ŚB 10.21.9
Devanagari
गोप्य: किमाचरदयं कुशलं स्म वेणु-
र्दामोदराधरसुधामपि गोपिकानाम् ।
भुङ्क्ते स्वयं यदवशिष्टरसं ह्रदिन्यो
हृष्यत्त्वचोऽश्रु मुमुचुस्तरवो यथार्या: ॥ ९ ॥
र्दामोदराधरसुधामपि गोपिकानाम् ।
भुङ्क्ते स्वयं यदवशिष्टरसं ह्रदिन्यो
हृष्यत्त्वचोऽश्रु मुमुचुस्तरवो यथार्या: ॥ ९ ॥
Verse text
gopyaḥ kim ācarad ayaṁ kuśalaṁ sma veṇur
dāmodarādhara-sudhām api gopikānām
bhuṅkte svayaṁ yad avaśiṣṭa-rasaṁ hradinyo
hṛṣyat-tvaco ’śru mumucus taravo yathāryaḥ
dāmodarādhara-sudhām api gopikānām
bhuṅkte svayaṁ yad avaśiṣṭa-rasaṁ hradinyo
hṛṣyat-tvaco ’śru mumucus taravo yathāryaḥ
Synonyms
gopyaḥ — ó gopīs; kim — o que; ācarat — executou; ayam — esta; kuśalam — atividades auspiciosas; sma — com certeza; veṇuḥ — flauta; dāmodara — de Kṛṣṇa; adhara-sudhām — o néctar dos lábios; api — mesmo; gopikānām — que pertence às gopīs; bhuṅkte — desfruta; svayam — independentemente; yat — do qual; avaśiṣṭa — sobrando; rasam — apenas o gosto; hradinyaḥ — os rios; hṛṣyat — sentindo-se alegres; tvacaḥ — cujos corpos; aśru — lágrimas; mumucuḥ — derramam; taravaḥ — as árvores; yathā — exatamente como; āryāḥ — velhos ancestrais.
Translation
Minhas queridas gopīs, que atividades auspiciosas deve ter realizado a flauta para desfrutar sozinha o néctar dos lábios de Kṛṣṇa e deixar apenas um gostinho para nós, as gopīs, para quem aquele néctar realmente se destina! Os ancestrais da flauta, os bambuzais, derramam lágrimas de prazer. Sua mãe, o rio em cuja margem o bambu nascera, sente alegria, em razão do que suas flores de lótus desabrochantes estão eriçadas como se fossem os pelos de seu corpo.
Purport
SIGNIFICADO—Esta tradução é extraída do Caitanya-caritāmṛta (Antya-līlā 16.140) de Śrīla Prabhupāda.
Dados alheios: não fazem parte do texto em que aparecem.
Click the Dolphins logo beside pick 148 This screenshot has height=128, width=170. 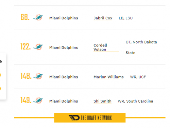(38, 76)
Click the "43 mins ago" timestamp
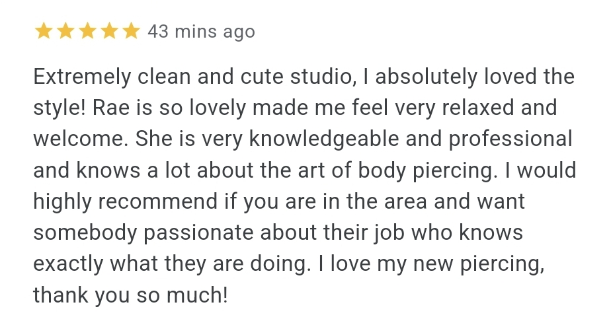Screen dimensions: 611x325 coord(201,31)
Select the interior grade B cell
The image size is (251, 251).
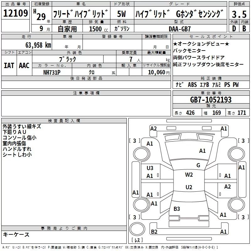(244, 29)
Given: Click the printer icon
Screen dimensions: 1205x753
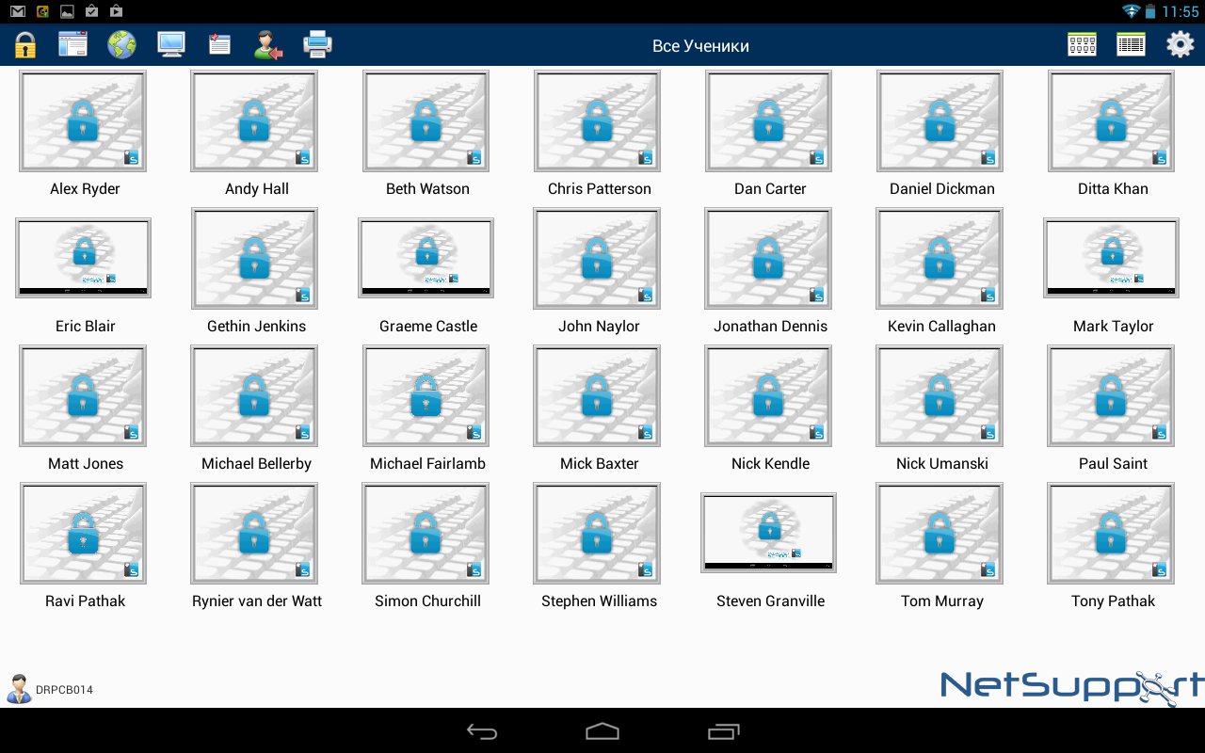Looking at the screenshot, I should tap(317, 44).

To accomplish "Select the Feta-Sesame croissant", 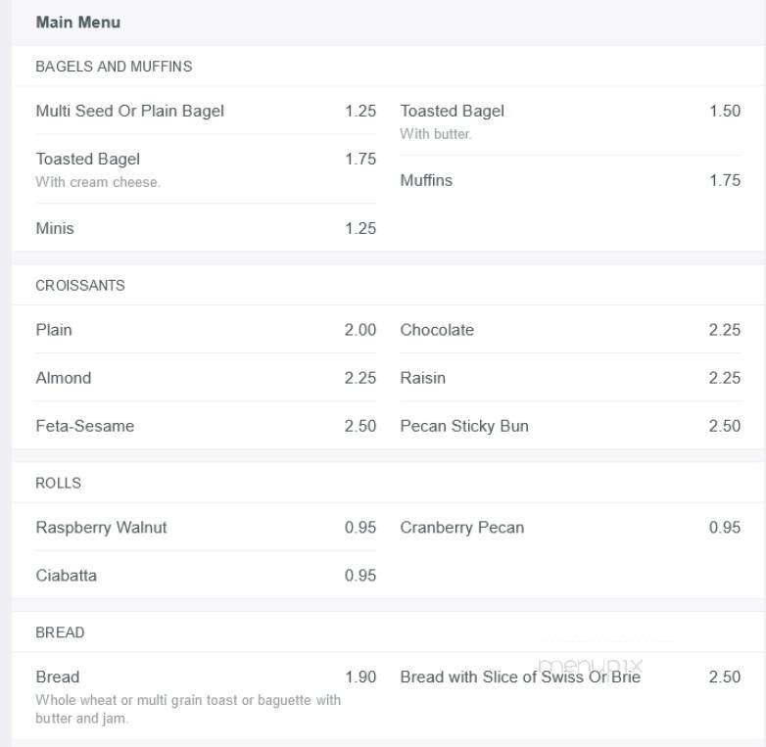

Sob o disfarce de deixar escorrer seiva, os bambuzais estão, na verdade, derramando lágrimas de êxtase ao ver seu filho tornar-se um elevado devoto-flauta da Suprema Personalidade de Deus, Śrī Kṛṣṇa.
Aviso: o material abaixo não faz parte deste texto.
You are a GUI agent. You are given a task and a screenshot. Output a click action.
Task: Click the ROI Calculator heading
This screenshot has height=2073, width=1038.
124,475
Sanātana Gosvāmī apresenta uma explicação alternativa: As árvores estão chorando porque se sentem infelizes por não poderem brincar com Kṛṣṇa. Pode-se objetar que as árvores de Vṛndāvana não devem lamentar por aquilo que lhes é impossível obter, assim como um mendigo decerto não lamenta por lhe ser proibido encontrar-se com o rei. Contudo, as árvores são de fato como pessoas inteligentes que sofrem quando não conseguem alcançar a meta da vida. Desse modo, as árvores estão chorando porque não podem obter o néctar dos lábios de Kṛṣṇa.